Но в том-то и особенность мифа, что он существует всегда. А актуализированный герой доживает свой век со временем, к которому его в данной ситуации насильно пришили — и окончательно уходит в небытие. Но удивительным образом о времени, для которого он был создан, этот неказистый фильм говорит куда больше, чем многие шедевры. О его наивности и о том, почему оно кончилось: от избытка веры и прекраснодушия, которое потопило корабль идеалистов. Хотя обвинять людей в доброте и поиске идеалов глупо - скорее, это трагедия любого романтизма, любая вера рано или поздно должна пройти испытание. А так как здесь вера была сопряжена с аттрибутами вполне устрашающими, она не могла пройти это испытание.

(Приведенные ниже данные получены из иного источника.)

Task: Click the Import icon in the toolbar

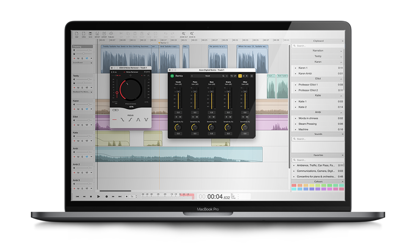Action: click(97, 34)
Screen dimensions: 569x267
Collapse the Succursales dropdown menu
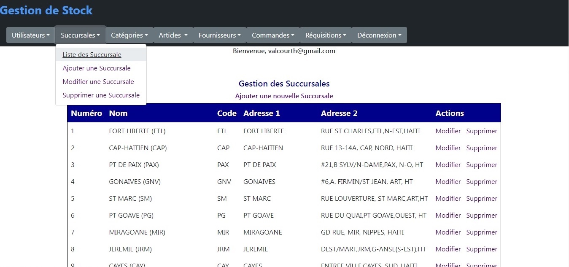(80, 35)
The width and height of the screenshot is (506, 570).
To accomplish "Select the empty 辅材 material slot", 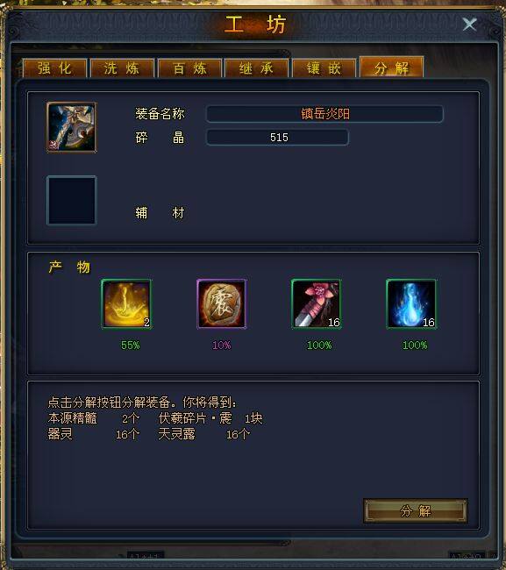I will pos(72,201).
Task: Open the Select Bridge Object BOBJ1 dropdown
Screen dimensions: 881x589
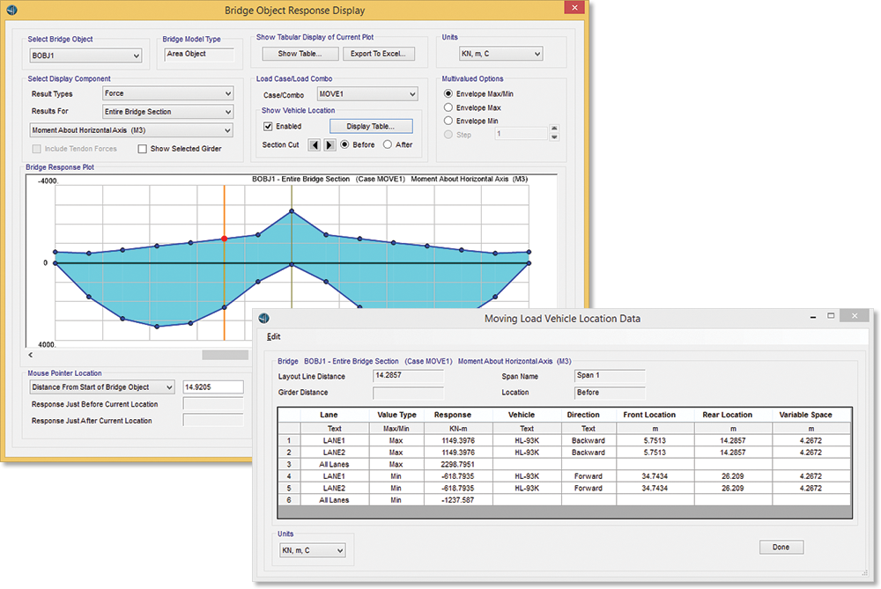Action: 85,56
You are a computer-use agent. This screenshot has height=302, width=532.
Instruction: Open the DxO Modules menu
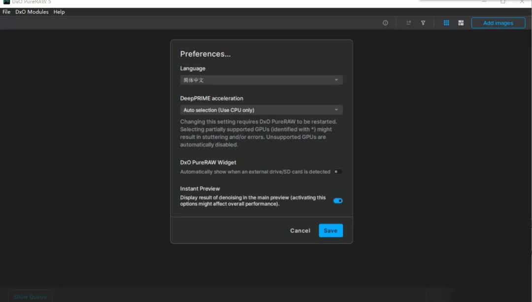tap(32, 12)
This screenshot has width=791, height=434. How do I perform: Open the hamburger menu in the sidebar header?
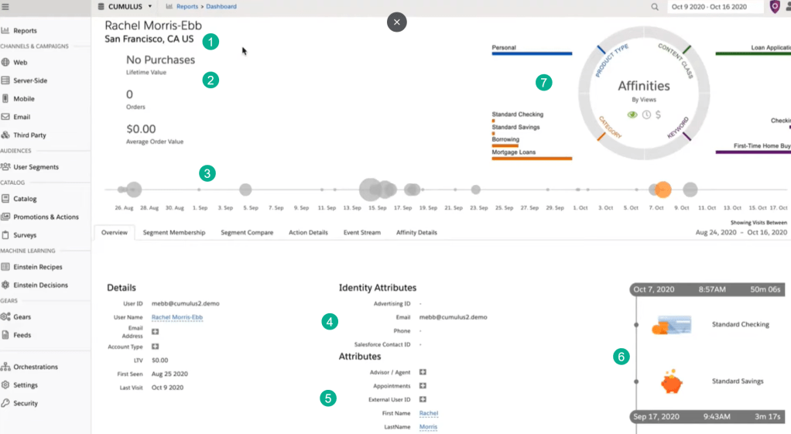[5, 6]
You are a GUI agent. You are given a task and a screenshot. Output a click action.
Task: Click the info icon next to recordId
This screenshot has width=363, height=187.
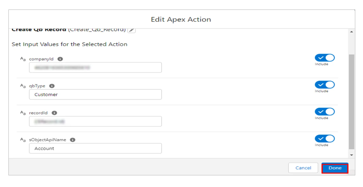point(54,113)

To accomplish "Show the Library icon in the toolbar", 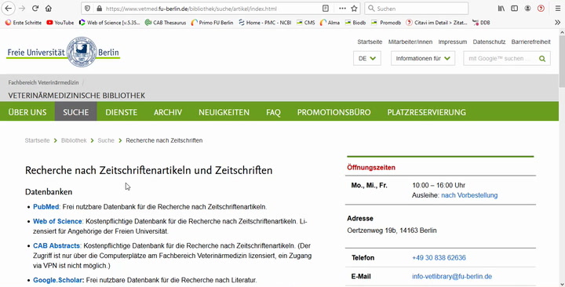I will click(501, 9).
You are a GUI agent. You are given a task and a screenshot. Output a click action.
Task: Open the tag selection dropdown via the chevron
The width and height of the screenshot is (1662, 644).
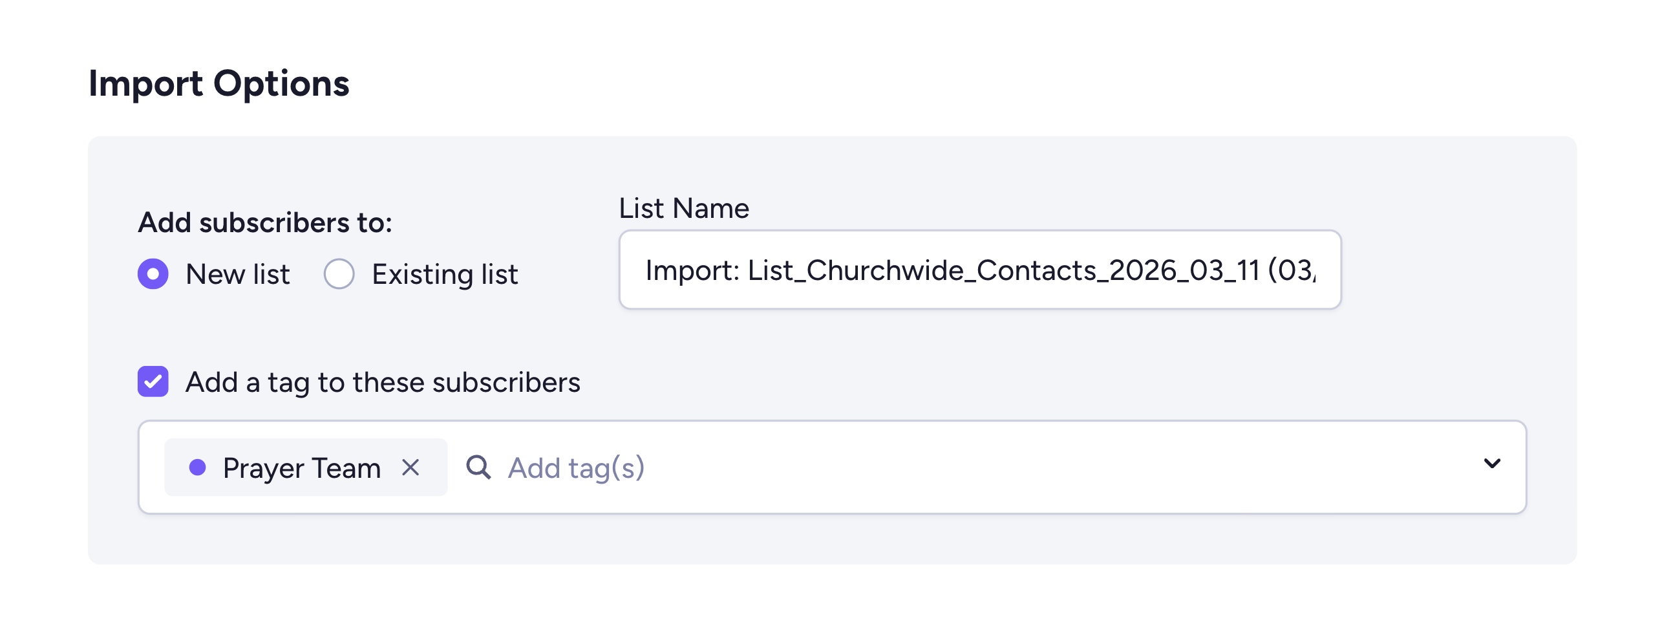[1492, 464]
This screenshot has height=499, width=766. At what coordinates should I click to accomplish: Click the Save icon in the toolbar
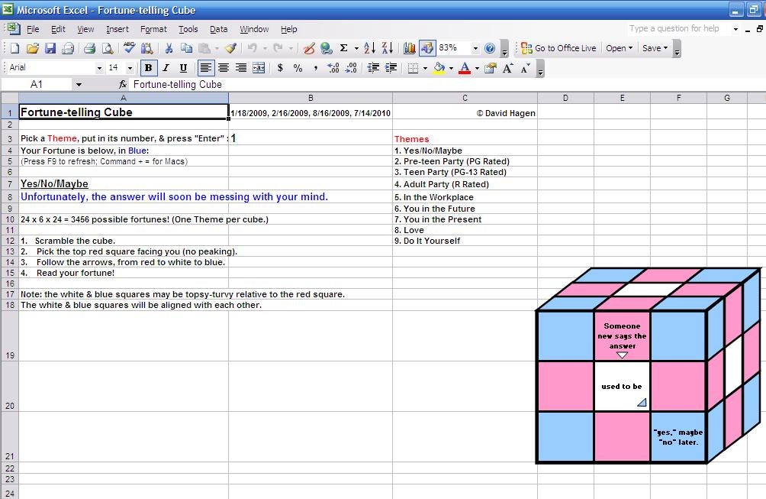point(50,48)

Через пару лет Ольшвангер снимет второй и главный свой фильм, которым в некотором смысле попытается расплатиться за прекраснодушие и очеловечивание диктатора.
Его звали Роберт - очень странная, сделанная во многом по гайдаевским лекалам, но вовсе не смешная комедия об ученом, который создал робота, а тот взял и влюбился. Что-то очень важное о шестидесятых эта история тоже объясняет.